BEGIN RECORDS PROVIDED
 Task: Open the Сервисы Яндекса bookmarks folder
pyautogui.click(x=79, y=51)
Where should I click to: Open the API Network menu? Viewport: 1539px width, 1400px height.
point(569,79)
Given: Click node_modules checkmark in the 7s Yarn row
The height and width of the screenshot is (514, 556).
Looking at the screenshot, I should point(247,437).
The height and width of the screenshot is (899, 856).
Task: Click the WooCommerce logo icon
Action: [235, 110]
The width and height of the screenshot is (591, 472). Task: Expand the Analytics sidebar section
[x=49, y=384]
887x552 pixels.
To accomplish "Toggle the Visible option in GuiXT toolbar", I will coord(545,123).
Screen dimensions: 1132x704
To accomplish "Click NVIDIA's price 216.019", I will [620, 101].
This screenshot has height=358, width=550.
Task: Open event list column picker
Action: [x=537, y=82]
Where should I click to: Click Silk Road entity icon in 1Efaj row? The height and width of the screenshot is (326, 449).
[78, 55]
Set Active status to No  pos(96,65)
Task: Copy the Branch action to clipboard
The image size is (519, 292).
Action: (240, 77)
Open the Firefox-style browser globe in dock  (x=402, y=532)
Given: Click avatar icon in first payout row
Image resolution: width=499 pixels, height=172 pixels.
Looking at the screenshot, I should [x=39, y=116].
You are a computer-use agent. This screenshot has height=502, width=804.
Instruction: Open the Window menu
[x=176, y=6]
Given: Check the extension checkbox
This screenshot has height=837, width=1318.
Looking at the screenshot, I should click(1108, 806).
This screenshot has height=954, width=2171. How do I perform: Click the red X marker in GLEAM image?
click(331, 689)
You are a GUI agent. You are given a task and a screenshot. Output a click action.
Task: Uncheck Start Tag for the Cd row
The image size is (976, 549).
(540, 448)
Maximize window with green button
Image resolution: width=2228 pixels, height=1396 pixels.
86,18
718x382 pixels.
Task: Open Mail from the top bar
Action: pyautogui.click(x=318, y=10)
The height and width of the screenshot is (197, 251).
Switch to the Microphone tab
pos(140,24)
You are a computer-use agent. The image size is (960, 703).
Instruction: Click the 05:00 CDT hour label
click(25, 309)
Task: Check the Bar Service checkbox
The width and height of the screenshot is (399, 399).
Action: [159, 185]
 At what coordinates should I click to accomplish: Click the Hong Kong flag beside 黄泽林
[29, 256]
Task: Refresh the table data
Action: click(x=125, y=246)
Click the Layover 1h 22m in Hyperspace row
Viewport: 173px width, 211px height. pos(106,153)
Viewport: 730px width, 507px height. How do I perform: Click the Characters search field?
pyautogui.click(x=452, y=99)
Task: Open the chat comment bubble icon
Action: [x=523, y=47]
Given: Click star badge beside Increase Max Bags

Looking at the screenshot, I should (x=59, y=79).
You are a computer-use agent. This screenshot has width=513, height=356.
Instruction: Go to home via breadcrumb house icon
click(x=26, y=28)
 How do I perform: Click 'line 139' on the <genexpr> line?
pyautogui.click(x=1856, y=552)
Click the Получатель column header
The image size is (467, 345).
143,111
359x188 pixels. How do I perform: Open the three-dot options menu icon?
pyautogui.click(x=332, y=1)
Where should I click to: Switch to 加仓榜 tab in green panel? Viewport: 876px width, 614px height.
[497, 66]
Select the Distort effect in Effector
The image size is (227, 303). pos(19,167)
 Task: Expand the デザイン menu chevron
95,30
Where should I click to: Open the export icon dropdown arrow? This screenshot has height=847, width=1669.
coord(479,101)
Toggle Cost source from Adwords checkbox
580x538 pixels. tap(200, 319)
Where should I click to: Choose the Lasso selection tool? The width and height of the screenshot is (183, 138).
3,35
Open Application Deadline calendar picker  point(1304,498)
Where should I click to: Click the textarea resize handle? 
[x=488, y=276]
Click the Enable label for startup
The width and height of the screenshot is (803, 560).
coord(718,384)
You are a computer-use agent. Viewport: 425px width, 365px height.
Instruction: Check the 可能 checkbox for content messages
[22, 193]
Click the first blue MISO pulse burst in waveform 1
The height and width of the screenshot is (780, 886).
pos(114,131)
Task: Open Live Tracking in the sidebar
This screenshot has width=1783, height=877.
END RECORDS PROVIDED
**PROBLEM DETAILS**:
Can you reproduce the material word for word, starting at the line that contains "887x552 pixels." and stopping after the line that contains "Action: [159, 185]"?

**EXERCISE RESPONSE**:
887x552 pixels.
To accomplish "Toggle the Visible option in GuiXT toolbar", I will coord(545,123).
Screen dimensions: 1132x704
To accomplish "Click NVIDIA's price 216.019", I will [620, 101].
This screenshot has height=358, width=550.
Task: Open event list column picker
Action: [x=537, y=82]
Where should I click to: Click Silk Road entity icon in 1Efaj row? The height and width of the screenshot is (326, 449).
[78, 55]
Set Active status to No  pos(96,65)
Task: Copy the Branch action to clipboard
The image size is (519, 292).
Action: (240, 77)
Open the Firefox-style browser globe in dock  (x=402, y=532)
Given: Click avatar icon in first payout row
Image resolution: width=499 pixels, height=172 pixels.
Looking at the screenshot, I should [x=39, y=116].
You are a computer-use agent. This screenshot has height=502, width=804.
Instruction: Open the Window menu
[x=176, y=6]
Given: Check the extension checkbox
This screenshot has height=837, width=1318.
Looking at the screenshot, I should click(1108, 806).
This screenshot has height=954, width=2171. How do I perform: Click the red X marker in GLEAM image?
click(331, 689)
You are a GUI agent. You are given a task and a screenshot. Output a click action.
Task: Uncheck Start Tag for the Cd row
The image size is (976, 549).
(540, 448)
Maximize window with green button
Image resolution: width=2228 pixels, height=1396 pixels.
86,18
718x382 pixels.
Task: Open Mail from the top bar
Action: pyautogui.click(x=318, y=10)
The height and width of the screenshot is (197, 251).
Switch to the Microphone tab
pos(140,24)
You are a computer-use agent. The image size is (960, 703).
Instruction: Click the 05:00 CDT hour label
click(25, 309)
Task: Check the Bar Service checkbox
The width and height of the screenshot is (399, 399).
Action: [159, 185]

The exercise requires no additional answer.